◆ Your instructions: Can you reproduce, word for word, the passage of the article below on the budget and super contributions that opens with the words containing "The 2026 budget made" and closes with "the alternatives worse."?

◆ Document:
Super & Tax

The Budget Just Made Super Contributions a Better Deal for Freelancers

The 2026 budget made investment property and shares less tax-friendly. Super contributions are unchanged at 15%. Here's what that means for where you put your money.

8 min read·

For years, the main argument for voluntary super contributions was straightforward: your income is taxed at 30% or more, super is taxed at 15%, and the gap is your saving. It was a good deal. But it sat alongside other options. Investment property had the 50% CGT discount and negative gearing. Shares had the same CGT discount. You could make a reasonable case for any of them.

The 2026 budget changed that math. Not by making super better. By making the alternatives worse.

15%
Super tax rate (unchanged)
50%
CGT discount (being replaced)
June 25
Super contribution deadline

What the budget did to investment property and shares

Two changes matter here:

The 50% CGT discount is being replaced. From 1 July 2027, the current 50% discount on capital gains for assets held longer than 12 months will be replaced by an inflation-based indexation method, plus a 30% minimum tax on the resulting gain. The old rule was simple: sell an asset after 12 months, halve the gain, add the rest to your income. The new rule is more complex and, for most people, results in a higher tax bill on the gain.

Negative gearing is being limited to new builds. From 1 July 2027, you can only negatively gear newly constructed properties. Existing properties purchased after budget night (7:30pm, 12 May 2026) don't qualify. If you already own a negatively geared property, it's grandfathered.

◆ Data:
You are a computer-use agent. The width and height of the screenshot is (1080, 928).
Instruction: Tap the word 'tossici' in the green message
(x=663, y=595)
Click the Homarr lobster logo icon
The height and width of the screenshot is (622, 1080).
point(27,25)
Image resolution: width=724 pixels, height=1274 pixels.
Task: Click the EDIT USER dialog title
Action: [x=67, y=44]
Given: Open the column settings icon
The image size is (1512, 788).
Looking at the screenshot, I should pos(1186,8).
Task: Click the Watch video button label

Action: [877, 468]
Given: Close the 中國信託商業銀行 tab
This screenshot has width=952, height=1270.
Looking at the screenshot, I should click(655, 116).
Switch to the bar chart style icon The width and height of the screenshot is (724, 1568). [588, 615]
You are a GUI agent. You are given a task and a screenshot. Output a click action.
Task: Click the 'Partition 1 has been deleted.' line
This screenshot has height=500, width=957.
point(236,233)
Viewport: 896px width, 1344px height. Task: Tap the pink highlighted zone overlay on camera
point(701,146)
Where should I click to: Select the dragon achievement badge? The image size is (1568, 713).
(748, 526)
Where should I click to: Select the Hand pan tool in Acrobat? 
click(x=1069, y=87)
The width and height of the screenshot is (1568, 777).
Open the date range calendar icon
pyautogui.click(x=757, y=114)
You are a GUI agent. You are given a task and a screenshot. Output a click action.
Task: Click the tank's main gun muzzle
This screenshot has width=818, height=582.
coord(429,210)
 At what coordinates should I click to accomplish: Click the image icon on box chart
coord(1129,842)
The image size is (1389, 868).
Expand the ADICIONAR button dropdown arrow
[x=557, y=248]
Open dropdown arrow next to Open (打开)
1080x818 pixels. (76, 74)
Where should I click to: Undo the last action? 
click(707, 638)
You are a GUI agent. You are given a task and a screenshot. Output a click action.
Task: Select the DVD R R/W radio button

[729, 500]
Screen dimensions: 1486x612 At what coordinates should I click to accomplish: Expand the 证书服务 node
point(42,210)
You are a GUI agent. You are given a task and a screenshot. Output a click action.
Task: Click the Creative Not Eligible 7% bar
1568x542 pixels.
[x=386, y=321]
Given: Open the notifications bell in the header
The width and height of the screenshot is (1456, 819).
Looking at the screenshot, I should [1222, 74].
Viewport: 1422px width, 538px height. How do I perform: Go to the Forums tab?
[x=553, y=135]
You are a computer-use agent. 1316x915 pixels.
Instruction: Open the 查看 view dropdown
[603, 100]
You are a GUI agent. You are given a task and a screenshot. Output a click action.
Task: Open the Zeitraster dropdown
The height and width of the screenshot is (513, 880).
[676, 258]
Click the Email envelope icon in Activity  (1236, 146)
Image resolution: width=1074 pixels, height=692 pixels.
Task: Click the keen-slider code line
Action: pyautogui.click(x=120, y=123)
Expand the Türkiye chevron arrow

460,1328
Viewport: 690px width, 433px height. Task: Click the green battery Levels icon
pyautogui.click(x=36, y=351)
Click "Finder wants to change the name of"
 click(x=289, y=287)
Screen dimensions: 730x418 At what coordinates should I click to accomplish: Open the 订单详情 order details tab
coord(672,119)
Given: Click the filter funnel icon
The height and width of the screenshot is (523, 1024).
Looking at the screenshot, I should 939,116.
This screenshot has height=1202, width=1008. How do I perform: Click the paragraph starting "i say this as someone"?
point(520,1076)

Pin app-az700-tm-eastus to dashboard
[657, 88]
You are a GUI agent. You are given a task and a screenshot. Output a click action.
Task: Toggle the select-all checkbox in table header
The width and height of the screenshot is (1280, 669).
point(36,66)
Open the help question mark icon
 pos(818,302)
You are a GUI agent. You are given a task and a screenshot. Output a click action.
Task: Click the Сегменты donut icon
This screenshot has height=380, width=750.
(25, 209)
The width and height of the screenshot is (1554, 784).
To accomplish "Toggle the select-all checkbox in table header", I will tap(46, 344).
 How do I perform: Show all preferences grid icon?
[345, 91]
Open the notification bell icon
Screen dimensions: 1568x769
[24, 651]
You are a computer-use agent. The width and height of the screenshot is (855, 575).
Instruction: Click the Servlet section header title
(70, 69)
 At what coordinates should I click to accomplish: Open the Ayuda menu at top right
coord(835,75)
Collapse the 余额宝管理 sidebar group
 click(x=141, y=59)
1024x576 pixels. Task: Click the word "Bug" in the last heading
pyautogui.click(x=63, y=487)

◆ The output:
The 2026 budget made investment property and shares less tax-friendly. Super contributions are unchanged at 15%. Here's what that means for where you put your money.

8 min read·

For years, the main argument for voluntary super contributions was straightforward: your income is taxed at 30% or more, super is taxed at 15%, and the gap is your saving. It was a good deal. But it sat alongside other options. Investment property had the 50% CGT discount and negative gearing. Shares had the same CGT discount. You could make a reasonable case for any of them.

The 2026 budget changed that math. Not by making super better. By making the alternatives worse.